-------- The input

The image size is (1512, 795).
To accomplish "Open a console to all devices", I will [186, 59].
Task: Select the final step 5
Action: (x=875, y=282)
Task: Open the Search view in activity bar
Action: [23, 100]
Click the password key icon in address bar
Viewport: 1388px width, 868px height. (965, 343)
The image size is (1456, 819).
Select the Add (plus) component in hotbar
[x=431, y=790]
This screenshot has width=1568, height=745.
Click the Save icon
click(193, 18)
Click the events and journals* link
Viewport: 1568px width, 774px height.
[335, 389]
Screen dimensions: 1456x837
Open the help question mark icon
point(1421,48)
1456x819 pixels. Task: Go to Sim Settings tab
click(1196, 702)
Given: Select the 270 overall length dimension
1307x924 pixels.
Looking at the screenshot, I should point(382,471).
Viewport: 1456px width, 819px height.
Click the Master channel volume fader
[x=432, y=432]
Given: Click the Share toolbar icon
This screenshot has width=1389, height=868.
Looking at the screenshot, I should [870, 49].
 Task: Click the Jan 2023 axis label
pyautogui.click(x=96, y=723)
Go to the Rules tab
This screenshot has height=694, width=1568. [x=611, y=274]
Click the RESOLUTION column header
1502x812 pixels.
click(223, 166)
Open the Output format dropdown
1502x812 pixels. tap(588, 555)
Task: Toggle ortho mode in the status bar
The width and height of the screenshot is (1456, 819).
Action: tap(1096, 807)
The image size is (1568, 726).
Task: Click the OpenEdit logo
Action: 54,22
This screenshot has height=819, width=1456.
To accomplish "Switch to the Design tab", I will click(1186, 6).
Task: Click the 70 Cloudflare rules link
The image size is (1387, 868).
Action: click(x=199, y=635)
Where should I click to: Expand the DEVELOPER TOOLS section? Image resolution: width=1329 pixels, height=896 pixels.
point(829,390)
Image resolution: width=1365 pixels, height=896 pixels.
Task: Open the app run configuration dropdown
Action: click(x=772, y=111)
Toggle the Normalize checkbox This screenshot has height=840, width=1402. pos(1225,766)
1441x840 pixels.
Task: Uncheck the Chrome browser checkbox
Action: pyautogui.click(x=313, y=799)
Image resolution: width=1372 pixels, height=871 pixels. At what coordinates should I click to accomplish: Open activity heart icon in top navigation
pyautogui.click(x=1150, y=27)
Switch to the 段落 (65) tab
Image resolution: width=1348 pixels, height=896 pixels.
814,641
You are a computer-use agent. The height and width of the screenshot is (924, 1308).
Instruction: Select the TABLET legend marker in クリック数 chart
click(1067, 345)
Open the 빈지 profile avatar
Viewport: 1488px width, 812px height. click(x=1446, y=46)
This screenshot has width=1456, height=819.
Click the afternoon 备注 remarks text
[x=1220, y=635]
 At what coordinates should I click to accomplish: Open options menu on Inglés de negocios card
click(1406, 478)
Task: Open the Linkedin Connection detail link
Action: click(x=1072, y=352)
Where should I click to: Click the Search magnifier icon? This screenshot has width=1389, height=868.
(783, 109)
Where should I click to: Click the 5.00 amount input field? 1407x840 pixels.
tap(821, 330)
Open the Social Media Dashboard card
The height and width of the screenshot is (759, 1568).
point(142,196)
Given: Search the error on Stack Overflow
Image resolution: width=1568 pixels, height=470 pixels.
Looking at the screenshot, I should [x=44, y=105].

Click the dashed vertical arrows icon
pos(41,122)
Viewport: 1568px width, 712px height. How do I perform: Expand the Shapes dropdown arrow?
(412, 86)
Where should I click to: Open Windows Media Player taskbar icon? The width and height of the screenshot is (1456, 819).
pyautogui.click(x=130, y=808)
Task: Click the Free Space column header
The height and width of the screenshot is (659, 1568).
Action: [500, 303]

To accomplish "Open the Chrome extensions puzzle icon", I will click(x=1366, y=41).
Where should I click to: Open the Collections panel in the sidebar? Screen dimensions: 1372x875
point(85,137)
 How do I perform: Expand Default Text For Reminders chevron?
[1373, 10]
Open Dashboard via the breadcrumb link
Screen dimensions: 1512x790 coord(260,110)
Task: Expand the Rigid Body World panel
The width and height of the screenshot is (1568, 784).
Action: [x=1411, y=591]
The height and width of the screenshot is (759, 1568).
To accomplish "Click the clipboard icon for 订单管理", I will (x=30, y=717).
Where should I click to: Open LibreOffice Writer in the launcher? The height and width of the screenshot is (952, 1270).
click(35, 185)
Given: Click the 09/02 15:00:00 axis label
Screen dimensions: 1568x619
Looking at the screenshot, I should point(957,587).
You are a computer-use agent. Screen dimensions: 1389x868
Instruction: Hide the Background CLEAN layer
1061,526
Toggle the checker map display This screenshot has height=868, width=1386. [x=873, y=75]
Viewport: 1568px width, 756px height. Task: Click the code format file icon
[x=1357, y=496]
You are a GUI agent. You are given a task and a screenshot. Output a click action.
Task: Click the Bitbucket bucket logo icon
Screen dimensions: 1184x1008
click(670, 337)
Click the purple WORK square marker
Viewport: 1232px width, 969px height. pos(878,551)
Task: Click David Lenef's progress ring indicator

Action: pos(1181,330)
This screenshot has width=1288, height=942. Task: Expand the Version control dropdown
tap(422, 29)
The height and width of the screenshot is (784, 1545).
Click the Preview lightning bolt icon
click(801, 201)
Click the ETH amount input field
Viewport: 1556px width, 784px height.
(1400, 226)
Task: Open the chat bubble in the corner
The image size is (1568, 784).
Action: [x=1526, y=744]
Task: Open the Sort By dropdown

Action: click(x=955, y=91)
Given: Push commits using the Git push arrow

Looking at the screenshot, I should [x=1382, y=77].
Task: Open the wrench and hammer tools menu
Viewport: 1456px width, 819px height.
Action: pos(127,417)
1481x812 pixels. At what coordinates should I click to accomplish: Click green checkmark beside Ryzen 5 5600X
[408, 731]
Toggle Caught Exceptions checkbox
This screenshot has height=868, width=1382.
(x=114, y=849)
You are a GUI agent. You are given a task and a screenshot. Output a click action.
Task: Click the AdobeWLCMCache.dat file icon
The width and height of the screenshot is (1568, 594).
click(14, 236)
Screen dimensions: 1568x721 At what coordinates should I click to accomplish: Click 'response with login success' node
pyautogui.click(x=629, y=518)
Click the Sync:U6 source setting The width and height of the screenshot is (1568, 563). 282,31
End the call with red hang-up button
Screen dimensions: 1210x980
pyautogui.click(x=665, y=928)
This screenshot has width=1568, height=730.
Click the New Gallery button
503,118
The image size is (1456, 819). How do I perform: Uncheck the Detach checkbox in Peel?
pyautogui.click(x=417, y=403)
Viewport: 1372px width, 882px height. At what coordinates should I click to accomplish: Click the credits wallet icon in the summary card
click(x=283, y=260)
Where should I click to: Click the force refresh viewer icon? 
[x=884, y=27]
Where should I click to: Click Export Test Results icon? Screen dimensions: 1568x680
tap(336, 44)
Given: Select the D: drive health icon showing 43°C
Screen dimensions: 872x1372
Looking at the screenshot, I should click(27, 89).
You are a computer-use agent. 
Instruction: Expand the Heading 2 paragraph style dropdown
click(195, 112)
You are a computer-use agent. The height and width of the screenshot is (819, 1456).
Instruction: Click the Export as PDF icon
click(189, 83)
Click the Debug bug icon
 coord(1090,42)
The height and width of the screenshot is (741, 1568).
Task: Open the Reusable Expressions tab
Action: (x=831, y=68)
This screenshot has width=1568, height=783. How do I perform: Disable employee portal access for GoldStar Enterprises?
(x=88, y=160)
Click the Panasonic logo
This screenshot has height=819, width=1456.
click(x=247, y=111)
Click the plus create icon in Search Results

----------------

> [Task requirements]: Going through the material above, reproduce every line exactly.

> [Answer to the exercise]:
The image size is (1512, 795).
To accomplish "Open a console to all devices", I will [186, 59].
Task: Select the final step 5
Action: (x=875, y=282)
Task: Open the Search view in activity bar
Action: [23, 100]
Click the password key icon in address bar
Viewport: 1388px width, 868px height. (965, 343)
The image size is (1456, 819).
Select the Add (plus) component in hotbar
[x=431, y=790]
This screenshot has width=1568, height=745.
Click the Save icon
click(193, 18)
Click the events and journals* link
Viewport: 1568px width, 774px height.
[335, 389]
Screen dimensions: 1456x837
Open the help question mark icon
point(1421,48)
1456x819 pixels. Task: Go to Sim Settings tab
click(1196, 702)
Given: Select the 270 overall length dimension
1307x924 pixels.
Looking at the screenshot, I should point(382,471).
Viewport: 1456px width, 819px height.
Click the Master channel volume fader
[x=432, y=432]
Given: Click the Share toolbar icon
This screenshot has width=1389, height=868.
Looking at the screenshot, I should [870, 49].
 Task: Click the Jan 2023 axis label
pyautogui.click(x=96, y=723)
Go to the Rules tab
This screenshot has height=694, width=1568. [x=611, y=274]
Click the RESOLUTION column header
1502x812 pixels.
click(223, 166)
Open the Output format dropdown
1502x812 pixels. tap(588, 555)
Task: Toggle ortho mode in the status bar
The width and height of the screenshot is (1456, 819).
Action: tap(1096, 807)
The image size is (1568, 726).
Task: Click the OpenEdit logo
Action: 54,22
This screenshot has height=819, width=1456.
To accomplish "Switch to the Design tab", I will click(1186, 6).
Task: Click the 70 Cloudflare rules link
The image size is (1387, 868).
Action: click(x=199, y=635)
Where should I click to: Expand the DEVELOPER TOOLS section? Image resolution: width=1329 pixels, height=896 pixels.
point(829,390)
Image resolution: width=1365 pixels, height=896 pixels.
Task: Open the app run configuration dropdown
Action: click(x=772, y=111)
Toggle the Normalize checkbox This screenshot has height=840, width=1402. pos(1225,766)
1441x840 pixels.
Task: Uncheck the Chrome browser checkbox
Action: pyautogui.click(x=313, y=799)
Image resolution: width=1372 pixels, height=871 pixels. At what coordinates should I click to accomplish: Open activity heart icon in top navigation
pyautogui.click(x=1150, y=27)
Switch to the 段落 (65) tab
Image resolution: width=1348 pixels, height=896 pixels.
814,641
You are a computer-use agent. The height and width of the screenshot is (924, 1308).
Instruction: Select the TABLET legend marker in クリック数 chart
click(1067, 345)
Open the 빈지 profile avatar
Viewport: 1488px width, 812px height. click(x=1446, y=46)
This screenshot has width=1456, height=819.
Click the afternoon 备注 remarks text
[x=1220, y=635]
 At what coordinates should I click to accomplish: Open options menu on Inglés de negocios card
click(1406, 478)
Task: Open the Linkedin Connection detail link
Action: click(x=1072, y=352)
Where should I click to: Click the Search magnifier icon? This screenshot has width=1389, height=868.
(783, 109)
Where should I click to: Click the 5.00 amount input field? 1407x840 pixels.
tap(821, 330)
Open the Social Media Dashboard card
The height and width of the screenshot is (759, 1568).
point(142,196)
Given: Search the error on Stack Overflow
Image resolution: width=1568 pixels, height=470 pixels.
Looking at the screenshot, I should [x=44, y=105].

Click the dashed vertical arrows icon
pos(41,122)
Viewport: 1568px width, 712px height. How do I perform: Expand the Shapes dropdown arrow?
(412, 86)
Where should I click to: Open Windows Media Player taskbar icon? The width and height of the screenshot is (1456, 819).
pyautogui.click(x=130, y=808)
Task: Click the Free Space column header
The height and width of the screenshot is (659, 1568).
Action: [500, 303]

To accomplish "Open the Chrome extensions puzzle icon", I will click(x=1366, y=41).
Where should I click to: Open the Collections panel in the sidebar? Screen dimensions: 1372x875
point(85,137)
 How do I perform: Expand Default Text For Reminders chevron?
[1373, 10]
Open Dashboard via the breadcrumb link
Screen dimensions: 1512x790 coord(260,110)
Task: Expand the Rigid Body World panel
The width and height of the screenshot is (1568, 784).
Action: [x=1411, y=591]
The height and width of the screenshot is (759, 1568).
To accomplish "Click the clipboard icon for 订单管理", I will (x=30, y=717).
Where should I click to: Open LibreOffice Writer in the launcher? The height and width of the screenshot is (952, 1270).
click(35, 185)
Given: Click the 09/02 15:00:00 axis label
Screen dimensions: 1568x619
Looking at the screenshot, I should point(957,587).
You are a computer-use agent. Screen dimensions: 1389x868
Instruction: Hide the Background CLEAN layer
1061,526
Toggle the checker map display This screenshot has height=868, width=1386. [x=873, y=75]
Viewport: 1568px width, 756px height. Task: Click the code format file icon
[x=1357, y=496]
You are a GUI agent. You are given a task and a screenshot. Output a click action.
Task: Click the Bitbucket bucket logo icon
Screen dimensions: 1184x1008
click(670, 337)
Click the purple WORK square marker
Viewport: 1232px width, 969px height. pos(878,551)
Task: Click David Lenef's progress ring indicator

Action: pos(1181,330)
This screenshot has width=1288, height=942. Task: Expand the Version control dropdown
tap(422, 29)
The height and width of the screenshot is (784, 1545).
Click the Preview lightning bolt icon
click(801, 201)
Click the ETH amount input field
Viewport: 1556px width, 784px height.
(1400, 226)
Task: Open the chat bubble in the corner
The image size is (1568, 784).
Action: [x=1526, y=744]
Task: Open the Sort By dropdown

Action: click(x=955, y=91)
Given: Push commits using the Git push arrow

Looking at the screenshot, I should [x=1382, y=77].
Task: Open the wrench and hammer tools menu
Viewport: 1456px width, 819px height.
Action: pos(127,417)
1481x812 pixels. At what coordinates should I click to accomplish: Click green checkmark beside Ryzen 5 5600X
[408, 731]
Toggle Caught Exceptions checkbox
This screenshot has height=868, width=1382.
(x=114, y=849)
You are a GUI agent. You are given a task and a screenshot. Output a click action.
Task: Click the AdobeWLCMCache.dat file icon
The width and height of the screenshot is (1568, 594).
click(14, 236)
Screen dimensions: 1568x721 At what coordinates should I click to accomplish: Click 'response with login success' node
pyautogui.click(x=629, y=518)
Click the Sync:U6 source setting The width and height of the screenshot is (1568, 563). 282,31
End the call with red hang-up button
Screen dimensions: 1210x980
pyautogui.click(x=665, y=928)
This screenshot has width=1568, height=730.
Click the New Gallery button
503,118
The image size is (1456, 819). How do I perform: Uncheck the Detach checkbox in Peel?
pyautogui.click(x=417, y=403)
Viewport: 1372px width, 882px height. At what coordinates should I click to accomplish: Click the credits wallet icon in the summary card
click(x=283, y=260)
Where should I click to: Click the force refresh viewer icon? 
[x=884, y=27]
Where should I click to: Click Export Test Results icon? Screen dimensions: 1568x680
tap(336, 44)
Given: Select the D: drive health icon showing 43°C
Screen dimensions: 872x1372
Looking at the screenshot, I should click(27, 89).
You are a computer-use agent. 
Instruction: Expand the Heading 2 paragraph style dropdown
click(195, 112)
You are a computer-use agent. The height and width of the screenshot is (819, 1456).
Instruction: Click the Export as PDF icon
click(189, 83)
Click the Debug bug icon
 coord(1090,42)
The height and width of the screenshot is (741, 1568).
Task: Open the Reusable Expressions tab
Action: (x=831, y=68)
This screenshot has width=1568, height=783. How do I perform: Disable employee portal access for GoldStar Enterprises?
(x=88, y=160)
Click the Panasonic logo
This screenshot has height=819, width=1456.
click(x=247, y=111)
Click the plus create icon in Search Results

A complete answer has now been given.